Thursday, November 22, 2012

Silver Wheaton vs. SLV: Does the Dividend Matter?

Major miner and precious metals broker Silver Wheaton (SLW) continues to produce over 1 million ounces of silver more than it sells. Does it offer any kind of leverage over ETF holdings or even the physical metal?

SLW won few friends by revealing that even though it has over 31% of the silver market locked up in long-term production contracts, it is still boosting production 15% this year. As it is, the company produced 6.2 million ounces of silver last quarter, but only sold (or resold) 4.9 million ounces of it.

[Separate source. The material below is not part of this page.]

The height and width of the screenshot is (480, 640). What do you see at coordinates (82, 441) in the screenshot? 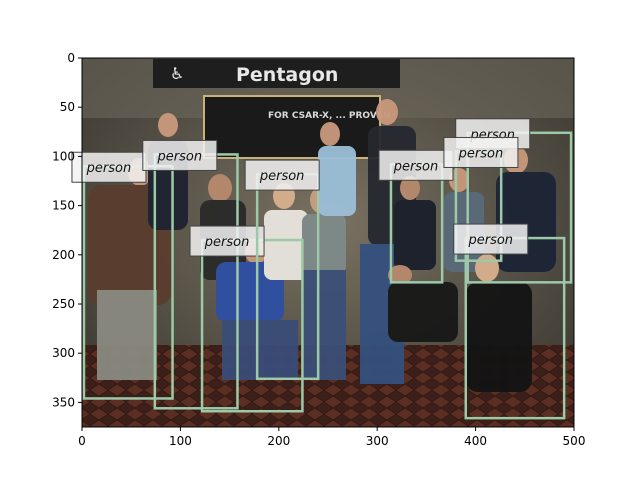
I see `x-tick-label: 0` at bounding box center [82, 441].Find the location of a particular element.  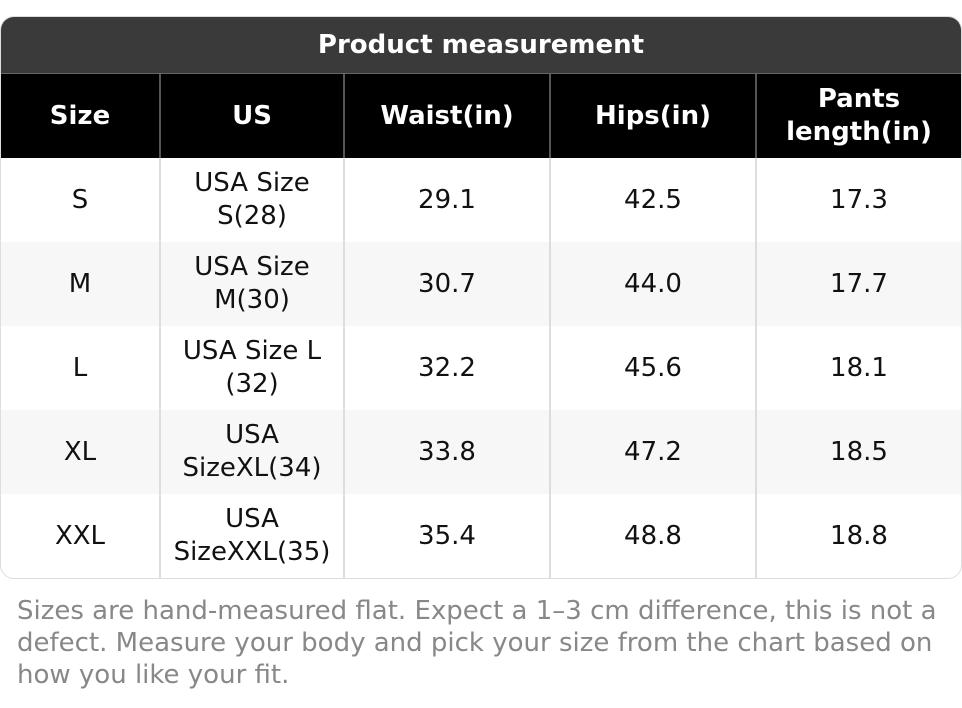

While SLW may be building a stockpile here ahead of what might be higher prices down the road, that kind of supply/demand imbalance is still noteworthy. Granted, SLW now has 954 million ounces of silver still in the ground, so it is not like the company is rushing to flood the market by producing all of its reserves at once. But in the face of the biggest retail demand for silver in a generation, the question for many traders is why there is any imbalance at all — unless the fundamentals are somehow broken.

Meanwhile, SLW continues to pay a dividend in the hope of becoming a more attractive investment than the ETF that tracks physical silver, SLV. At this point, SLW and SLV compete directly for retail capital flows, but SLW has definitely lagged the fund.

If the dividend program continues to get richer as SLW’s leverage to silver prices climbs, this could become a very interesting race indeed.